The ACR’s first guidelines for management of gout, published this fall, can serve as a road map for clinicians, with guidance on treatment decisions based on nine different case scenarios. The guidelines are in two parts: Part I on systematic nonpharmacologic and pharmacologic therapy of hyperuricemia, and Part II on therapy and antiinflammatory prophylaxis of acute gouty arthritis.
A major motivation for the guidelines was recognition that gout, one of the most common rheumatic diseases in adulthood, is often inadequately treated. Even though understanding of the molecular basis of hyperuricemia and gouty inflammation has advanced, gaps in the quality of care remain, and patient education about the condition and adherence with therapy are often inadequate. In addition, clinicians have questions about new pharmacologic options for uric acid-lowering therapy and for acute attacks.
“The guidelines were designed to be useful for both primary care physicians and for rheumatologists, as well as something that would be internationally useful and relevant,” says Robert Terkeltaub, MD, who oversaw the construction of the case scenarios and voting questions for the task force panel involved in creating the guidelines. “With publication of these guidelines, we hope that people will realize that gout is important and that there is a lot to learn about a condition that affects about 3.9% of the U.S. adult population,” says Dr. Terkeltaub, VA rheumatology section chief and interim chief of the division of rheumatology, allergy, and immunology at the University of California, San Diego.

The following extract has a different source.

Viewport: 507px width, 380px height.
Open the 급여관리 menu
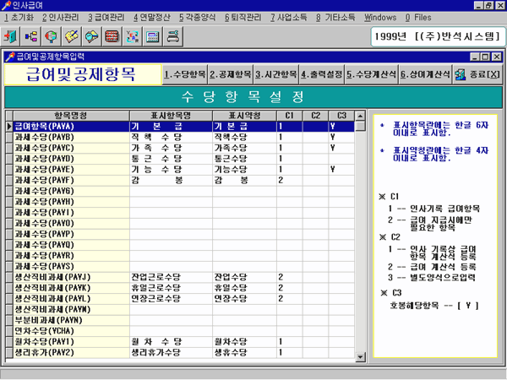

John Fitzgerald, MD, PhD, principal investigator on the guidelines project and associate clinical professor of medicine in the division of rheumatology at the University of California, Los Angeles (UCLA), agrees. “There is clearly an undertreatment of gout, even though gout can be very manageable and the damage associated with it preventable with appropriate management. There are, however, a lot of patients who go on to a very destructive arthritis that has significant impacts on their quality of life that a more aggressive approach to gout could prevent.”
The guidelines were developed using RAND/UCLA methodology, a process led by Dinesh Khanna, MD, associate professor of medicine and Marvin and Betty Danto Professor in Connective Tissue Diseases, and by Puja Khanna, MD, assistant professor of medicine. Both are at the University of Michigan in Ann Arbor. According to Dr. Dinesh Khanna, the guidelines are not intended for patients with asymptomatic hyperuricemia.